If you build it, robots will come: Bob Norris

1/4/2021

William Gillespie


Question & Answer Session with Professor Norris and Student Panel
Tuesday, January 12 | 7-8 pm US Central Time
Watch the recording here
 

Professor William “Bob” Norris came back to campus three years ago, bringing a storied background in education, industry, and the military. Starting with little more than his abundant know-how, and a vision to make a center of autonomous vehicle research in ISE, in three years he has built the Autonomous and Unmanned Vehicle Systems Laboratory (AUVSL) into a network of students and faculty, a fleet of self-driving vehicles, and an impressive list of ongoing research projects and contracts.

Professor William 'Bob' Norris
Professor William 'Bob' Norris

Norris, his students, and collaborators have worked on everything from robot-augmented wheelchair design for the National Science Foundation to autonomous construction equipment for the Army Corp of Engineers.

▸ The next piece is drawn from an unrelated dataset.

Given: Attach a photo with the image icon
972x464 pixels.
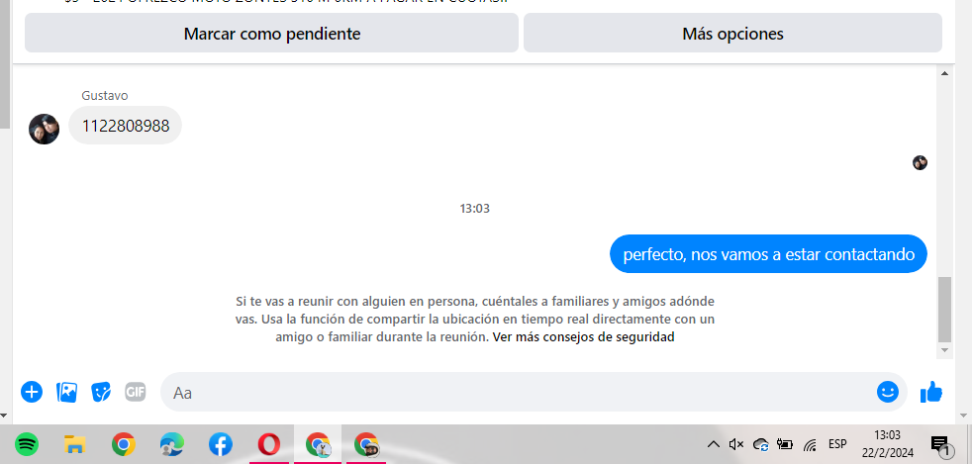Looking at the screenshot, I should click(66, 392).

For many of us, when we think of self-driving vehicles, we picture automotive on-road passenger vehicles. While Norris has some interest in passenger vehicles, AUVSL is more focused on construction, agriculture, underwater systems, and other applications that may prove more expedient (and less problematic) to implement than the self-driving car. AUVSL is also, with Bob’s expertise, interested in applications that may result in usable machines.

Since Bob’s arrival on campus, the Army Corps of Engineers has donated $18K worth of drones—eight in all. These drones range from the modest 3DR solo quadcopter through the DJI Phantom up to the full-sized Matrice 600, which can carry a 6-kg payload.

The Jackal, a small SUV-like vehicle, provides a versatile, portable system that is easily modified. A jackal was used, for example, to develop the feature on the robot-augmented wheelchair that scans the ground for obstacles.

The newest arrival to the fleet is also the biggest: an R-Gator, courtesy of John Deere. The R-Gator is an autonomous SUV with tele-operation and human-drivable capabilities. It can carry about 1400 pounds at 35 MPH, cross-country. It has been marketed primarily as a military vehicle used to help troops transport heavy materials. In Norris’s lab it will be used for experiments and development.

And the lab has also gone underwater. A collaboration with Technip FMC (the company whose subsidiary Schilling Robotics, who provided the robotic arm on the vehicle for the Titanic investigation) will improve unmanned underwater vehicles used to map large scale mining fields, under current, for subterranean gas and oil using sonar combined with vision.

One of the problems with underwater autonomous vehicles is that there’s no GPS, and with drift from ocean current, it’s a challenge to design a vehicle system that knows where it is. The project involves, according to Norris, “new ways to do localization, new forms of control systems, sonar and vision system integration for positioning underwater… dealing with currents and controls, and station keeping…”

Why so many different types of vehicles? The answer lies in systems thinking. Norris says, “Many of the problems incorporating autonomous systems are platform independent. Asystems perspective allows us to solve similar problems across platforms.”

Current and future systems and industrial engineering students working under Professor Norris in the AUVSL are getting real-world experience programming robotic vehicles, and the lab is growing with no signs of slowing.

Professor Norris and colleagues are in the process of creating a Center at the U of I focusing on autonomous construction, agricultural and other industrial or military applications across vehicle platforms. So far the center has funding from the Discovery Partners Institute and a Strategic Research initiative Grant from The Grainger College of Engineering and is interested in  establishing industrial partnerships.  And when Professor Norris builds it, more robots will come.